ACTION ITEM :: Below is a listing. Write out exactly its lines between the one holding "Identify the click" and the one holding "Evendo Magazine (151, 2399)", inclusive.

DATA FOR THE TASK ::
---
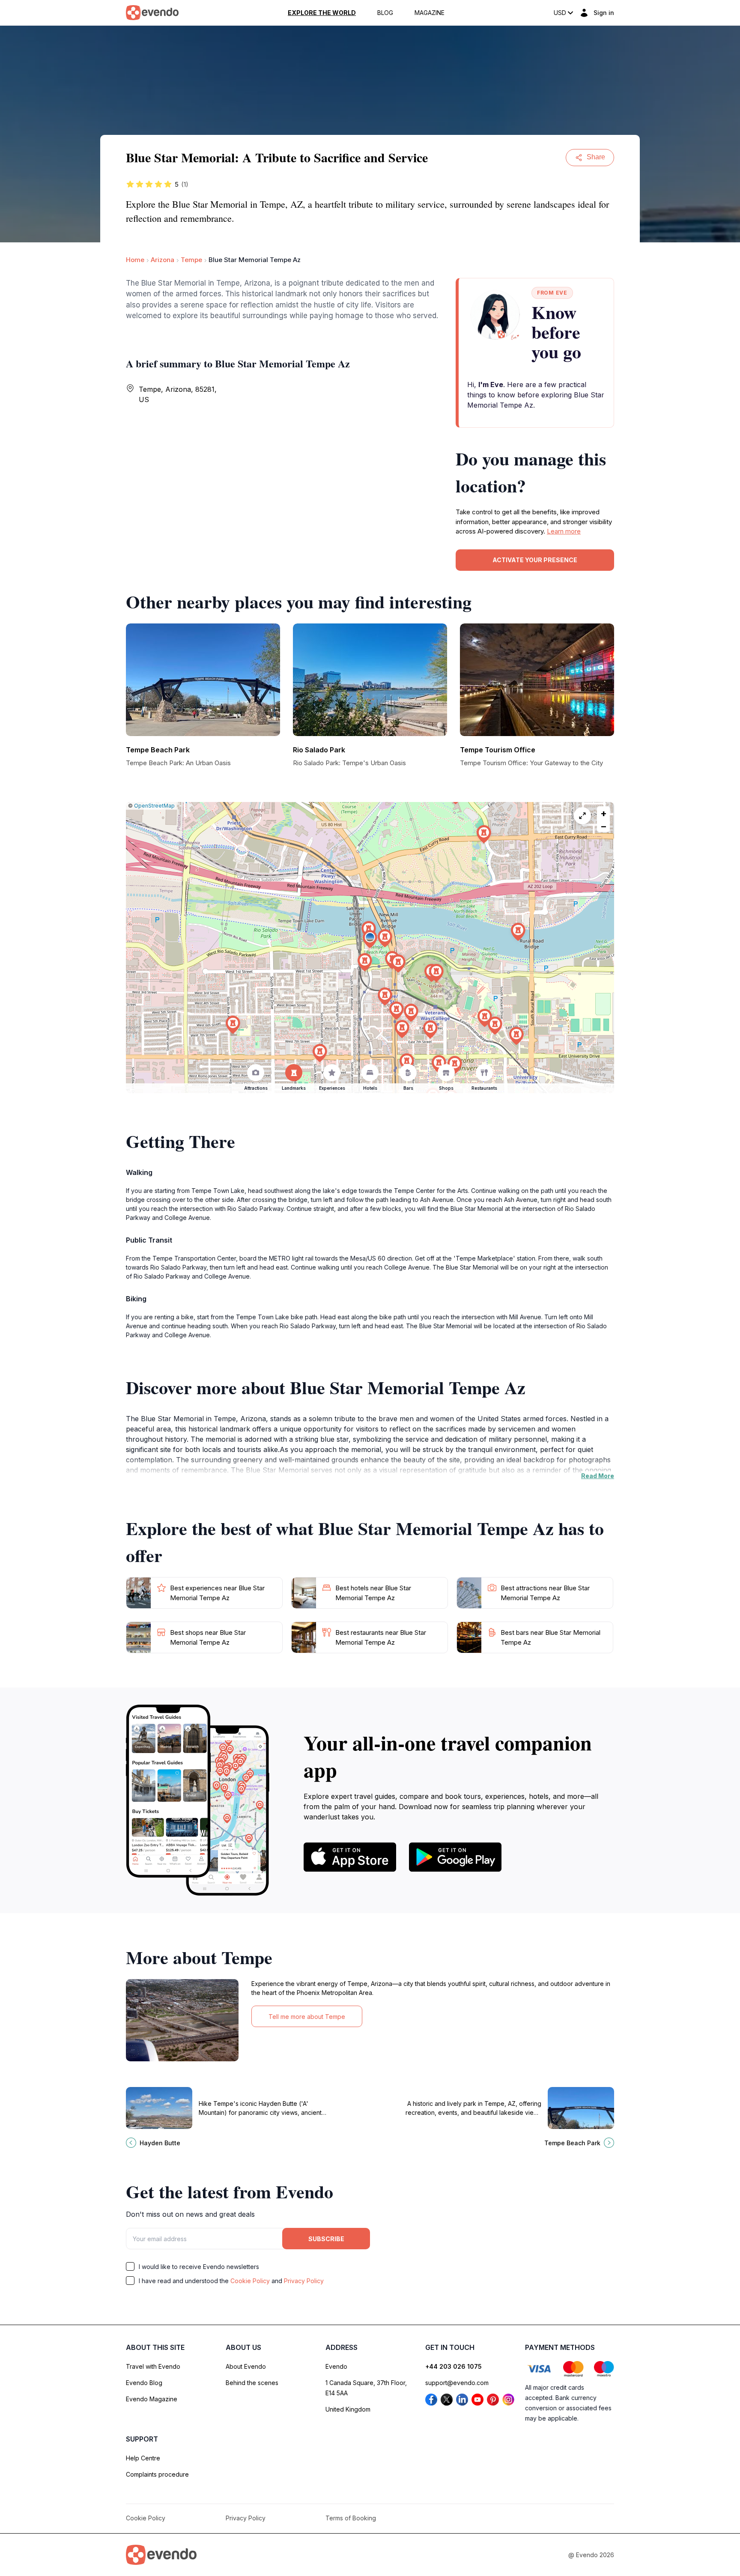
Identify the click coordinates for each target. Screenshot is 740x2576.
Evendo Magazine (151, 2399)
---
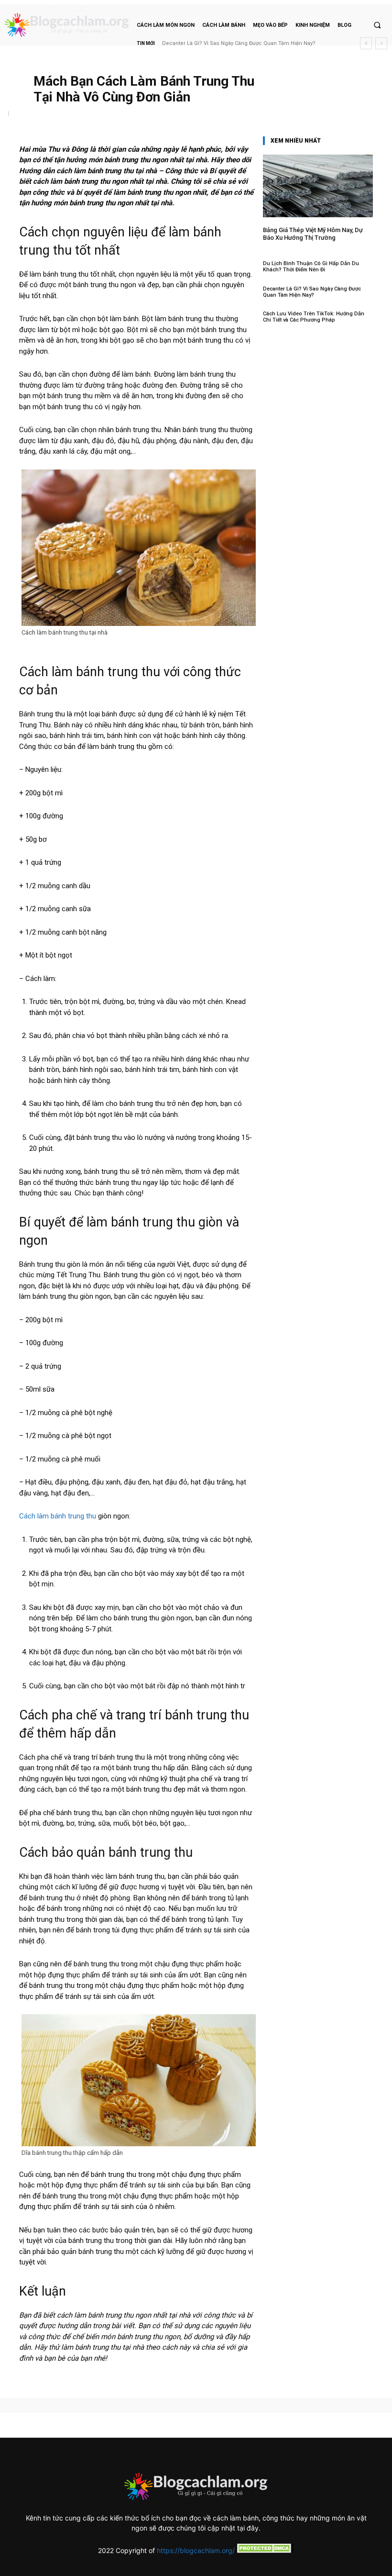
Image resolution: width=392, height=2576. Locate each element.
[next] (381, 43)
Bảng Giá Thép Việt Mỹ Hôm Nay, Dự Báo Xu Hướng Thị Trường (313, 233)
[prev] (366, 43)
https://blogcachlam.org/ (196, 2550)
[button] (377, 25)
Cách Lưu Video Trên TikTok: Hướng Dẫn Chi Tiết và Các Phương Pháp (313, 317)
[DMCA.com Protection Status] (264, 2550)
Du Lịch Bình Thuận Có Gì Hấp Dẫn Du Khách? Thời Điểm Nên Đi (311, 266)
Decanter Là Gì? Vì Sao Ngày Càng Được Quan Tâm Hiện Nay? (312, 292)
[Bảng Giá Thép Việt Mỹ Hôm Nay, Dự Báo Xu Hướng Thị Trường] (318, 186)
---
ANSWER TO THIS PROBLEM ::
Identify the click coordinates for each target. Screenshot is 740x2576.
Evendo Magazine (151, 2399)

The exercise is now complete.